Its very similar with interfaces. Programmers coming from other languages mostly ignore them in the beginning and it takes a while until they understand that exporting types from a package is a failure and that interfaces would have been a much better choice.

In my opinion, the key to successful Go development is building many small, well tested library packages while using interfaces a lot.

Appreciate the comment. I was largely referring to very large projects.
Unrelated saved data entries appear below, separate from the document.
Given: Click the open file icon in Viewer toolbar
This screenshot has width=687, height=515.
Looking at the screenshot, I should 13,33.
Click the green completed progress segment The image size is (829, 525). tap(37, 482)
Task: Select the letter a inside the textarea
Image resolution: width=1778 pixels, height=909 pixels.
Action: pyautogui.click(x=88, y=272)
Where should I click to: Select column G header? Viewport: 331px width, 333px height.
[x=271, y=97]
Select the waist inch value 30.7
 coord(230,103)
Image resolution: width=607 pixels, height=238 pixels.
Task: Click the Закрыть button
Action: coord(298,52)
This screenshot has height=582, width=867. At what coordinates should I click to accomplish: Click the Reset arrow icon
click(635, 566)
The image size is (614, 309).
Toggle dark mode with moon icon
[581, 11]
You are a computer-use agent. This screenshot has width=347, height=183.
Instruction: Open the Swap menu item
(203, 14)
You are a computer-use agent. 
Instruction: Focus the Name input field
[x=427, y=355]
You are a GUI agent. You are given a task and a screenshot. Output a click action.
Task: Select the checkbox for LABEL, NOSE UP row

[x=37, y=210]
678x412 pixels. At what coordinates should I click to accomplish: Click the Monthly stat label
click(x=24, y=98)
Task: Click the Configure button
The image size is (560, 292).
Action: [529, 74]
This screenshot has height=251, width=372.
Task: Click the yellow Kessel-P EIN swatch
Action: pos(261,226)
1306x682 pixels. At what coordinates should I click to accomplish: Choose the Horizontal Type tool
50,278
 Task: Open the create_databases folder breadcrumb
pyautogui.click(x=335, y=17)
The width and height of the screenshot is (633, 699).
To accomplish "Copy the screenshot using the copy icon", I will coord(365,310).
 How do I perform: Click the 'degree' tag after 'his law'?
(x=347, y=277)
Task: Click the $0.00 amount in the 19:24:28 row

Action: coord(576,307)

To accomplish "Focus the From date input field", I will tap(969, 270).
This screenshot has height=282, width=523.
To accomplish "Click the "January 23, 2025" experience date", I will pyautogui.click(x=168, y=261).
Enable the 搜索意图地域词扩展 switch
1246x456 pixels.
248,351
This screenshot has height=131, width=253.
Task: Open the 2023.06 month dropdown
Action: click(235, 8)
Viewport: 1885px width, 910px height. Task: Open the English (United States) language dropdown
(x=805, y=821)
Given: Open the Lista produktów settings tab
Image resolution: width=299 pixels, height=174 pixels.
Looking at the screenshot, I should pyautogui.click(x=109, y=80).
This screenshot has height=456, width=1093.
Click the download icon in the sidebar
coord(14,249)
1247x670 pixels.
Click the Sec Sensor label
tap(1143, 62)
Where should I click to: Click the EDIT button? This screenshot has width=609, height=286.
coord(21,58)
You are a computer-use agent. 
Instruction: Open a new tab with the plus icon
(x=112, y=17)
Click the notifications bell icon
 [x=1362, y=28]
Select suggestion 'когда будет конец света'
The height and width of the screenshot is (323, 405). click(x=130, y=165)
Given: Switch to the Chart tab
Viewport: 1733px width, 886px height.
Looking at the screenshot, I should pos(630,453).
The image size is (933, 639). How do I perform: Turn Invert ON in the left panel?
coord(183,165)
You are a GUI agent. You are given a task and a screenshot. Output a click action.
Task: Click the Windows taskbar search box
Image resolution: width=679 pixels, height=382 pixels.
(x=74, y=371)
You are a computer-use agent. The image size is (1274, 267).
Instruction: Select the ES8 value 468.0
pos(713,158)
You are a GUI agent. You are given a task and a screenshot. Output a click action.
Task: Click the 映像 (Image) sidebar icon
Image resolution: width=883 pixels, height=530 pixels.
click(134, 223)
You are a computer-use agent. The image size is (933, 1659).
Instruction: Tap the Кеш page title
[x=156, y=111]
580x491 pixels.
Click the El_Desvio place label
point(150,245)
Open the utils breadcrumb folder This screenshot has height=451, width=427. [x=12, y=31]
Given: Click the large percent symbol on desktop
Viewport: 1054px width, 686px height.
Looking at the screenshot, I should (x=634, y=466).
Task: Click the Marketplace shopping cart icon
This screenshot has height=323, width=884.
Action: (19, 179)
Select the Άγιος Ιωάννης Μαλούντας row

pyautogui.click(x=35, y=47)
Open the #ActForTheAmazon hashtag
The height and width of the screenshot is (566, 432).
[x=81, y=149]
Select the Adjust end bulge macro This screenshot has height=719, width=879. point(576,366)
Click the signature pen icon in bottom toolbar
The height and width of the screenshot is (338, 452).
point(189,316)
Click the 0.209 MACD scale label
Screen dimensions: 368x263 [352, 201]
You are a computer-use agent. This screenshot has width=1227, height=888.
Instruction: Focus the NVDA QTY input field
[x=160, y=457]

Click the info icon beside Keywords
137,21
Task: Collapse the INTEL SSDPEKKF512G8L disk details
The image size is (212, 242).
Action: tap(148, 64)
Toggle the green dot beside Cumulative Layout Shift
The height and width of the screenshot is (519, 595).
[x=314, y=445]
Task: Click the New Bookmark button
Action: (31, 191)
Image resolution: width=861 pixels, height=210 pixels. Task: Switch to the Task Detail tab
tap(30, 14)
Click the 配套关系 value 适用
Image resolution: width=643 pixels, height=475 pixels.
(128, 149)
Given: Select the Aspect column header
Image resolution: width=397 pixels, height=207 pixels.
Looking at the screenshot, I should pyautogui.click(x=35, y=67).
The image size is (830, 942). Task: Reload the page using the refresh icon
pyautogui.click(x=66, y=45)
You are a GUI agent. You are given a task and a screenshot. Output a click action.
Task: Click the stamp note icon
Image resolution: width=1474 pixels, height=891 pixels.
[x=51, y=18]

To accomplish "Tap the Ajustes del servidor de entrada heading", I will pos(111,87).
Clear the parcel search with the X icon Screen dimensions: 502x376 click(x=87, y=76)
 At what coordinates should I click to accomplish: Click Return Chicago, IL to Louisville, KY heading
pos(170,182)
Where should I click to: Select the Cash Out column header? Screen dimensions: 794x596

When it comes to smaller projects, but really any Go project, we've moved to the structural recommendations in the Go documentation a long time ago, which did improve things a bit, but really there are almost no good examples out there for really large projects.

Your point about interfaces is mostly correct though, and we're progressively learning to utilize them better.

"We've spent so much time fixing obscure bugs and behaviors that betray everything we've learned in the languages we used previously in our careers that it was really not worth it."

That sounds very frustrating; I'm sorry your day-to-day became consumed by such things. Would you mind providing an example of such an "obscure bug and behavior"?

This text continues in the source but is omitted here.